%%

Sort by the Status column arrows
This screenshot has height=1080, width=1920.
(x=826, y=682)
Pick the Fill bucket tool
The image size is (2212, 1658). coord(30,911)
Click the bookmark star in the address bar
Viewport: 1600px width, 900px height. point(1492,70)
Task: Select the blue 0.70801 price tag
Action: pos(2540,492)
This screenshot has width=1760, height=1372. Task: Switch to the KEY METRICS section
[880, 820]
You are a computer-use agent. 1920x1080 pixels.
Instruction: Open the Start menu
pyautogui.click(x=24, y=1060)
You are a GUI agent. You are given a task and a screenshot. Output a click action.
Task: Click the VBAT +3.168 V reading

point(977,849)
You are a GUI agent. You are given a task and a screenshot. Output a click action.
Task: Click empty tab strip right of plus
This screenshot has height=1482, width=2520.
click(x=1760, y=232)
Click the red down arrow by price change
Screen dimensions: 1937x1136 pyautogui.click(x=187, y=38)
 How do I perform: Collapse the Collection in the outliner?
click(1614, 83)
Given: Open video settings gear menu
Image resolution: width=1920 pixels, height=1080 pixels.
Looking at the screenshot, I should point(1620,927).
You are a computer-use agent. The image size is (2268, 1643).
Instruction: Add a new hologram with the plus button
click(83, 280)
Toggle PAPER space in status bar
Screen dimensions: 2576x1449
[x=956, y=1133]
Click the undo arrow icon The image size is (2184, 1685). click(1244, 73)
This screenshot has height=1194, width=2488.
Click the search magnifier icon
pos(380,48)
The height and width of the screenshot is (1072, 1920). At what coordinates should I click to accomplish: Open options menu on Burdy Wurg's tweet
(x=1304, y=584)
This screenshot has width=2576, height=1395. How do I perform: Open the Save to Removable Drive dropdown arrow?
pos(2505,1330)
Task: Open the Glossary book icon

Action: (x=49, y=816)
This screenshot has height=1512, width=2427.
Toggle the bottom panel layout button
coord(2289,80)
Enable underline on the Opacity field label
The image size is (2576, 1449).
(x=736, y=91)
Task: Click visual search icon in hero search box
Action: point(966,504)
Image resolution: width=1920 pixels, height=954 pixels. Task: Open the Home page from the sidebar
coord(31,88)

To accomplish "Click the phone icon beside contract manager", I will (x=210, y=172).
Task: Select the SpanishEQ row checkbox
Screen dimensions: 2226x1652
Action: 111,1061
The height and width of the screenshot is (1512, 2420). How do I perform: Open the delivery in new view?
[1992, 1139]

%%

- Aim of the exercise
The data should be printed again exactly, line for line.

- Exercise answer
Sort by the Status column arrows
This screenshot has height=1080, width=1920.
(x=826, y=682)
Pick the Fill bucket tool
The image size is (2212, 1658). coord(30,911)
Click the bookmark star in the address bar
Viewport: 1600px width, 900px height. point(1492,70)
Task: Select the blue 0.70801 price tag
Action: pos(2540,492)
This screenshot has width=1760, height=1372. Task: Switch to the KEY METRICS section
[880, 820]
You are a computer-use agent. 1920x1080 pixels.
Instruction: Open the Start menu
pyautogui.click(x=24, y=1060)
You are a GUI agent. You are given a task and a screenshot. Output a click action.
Task: Click the VBAT +3.168 V reading

point(977,849)
You are a GUI agent. You are given a task and a screenshot. Output a click action.
Task: Click empty tab strip right of plus
This screenshot has height=1482, width=2520.
click(x=1760, y=232)
Click the red down arrow by price change
Screen dimensions: 1937x1136 pyautogui.click(x=187, y=38)
 How do I perform: Collapse the Collection in the outliner?
click(1614, 83)
Given: Open video settings gear menu
Image resolution: width=1920 pixels, height=1080 pixels.
Looking at the screenshot, I should point(1620,927).
You are a computer-use agent. The image size is (2268, 1643).
Instruction: Add a new hologram with the plus button
click(83, 280)
Toggle PAPER space in status bar
Screen dimensions: 2576x1449
[x=956, y=1133]
Click the undo arrow icon The image size is (2184, 1685). click(1244, 73)
This screenshot has height=1194, width=2488.
Click the search magnifier icon
pos(380,48)
The height and width of the screenshot is (1072, 1920). At what coordinates should I click to accomplish: Open options menu on Burdy Wurg's tweet
(x=1304, y=584)
This screenshot has width=2576, height=1395. How do I perform: Open the Save to Removable Drive dropdown arrow?
pos(2505,1330)
Task: Open the Glossary book icon

Action: (x=49, y=816)
This screenshot has height=1512, width=2427.
Toggle the bottom panel layout button
coord(2289,80)
Enable underline on the Opacity field label
The image size is (2576, 1449).
(x=736, y=91)
Task: Click visual search icon in hero search box
Action: point(966,504)
Image resolution: width=1920 pixels, height=954 pixels. Task: Open the Home page from the sidebar
coord(31,88)

To accomplish "Click the phone icon beside contract manager", I will (x=210, y=172).
Task: Select the SpanishEQ row checkbox
Screen dimensions: 2226x1652
Action: 111,1061
The height and width of the screenshot is (1512, 2420). How do I perform: Open the delivery in new view?
[1992, 1139]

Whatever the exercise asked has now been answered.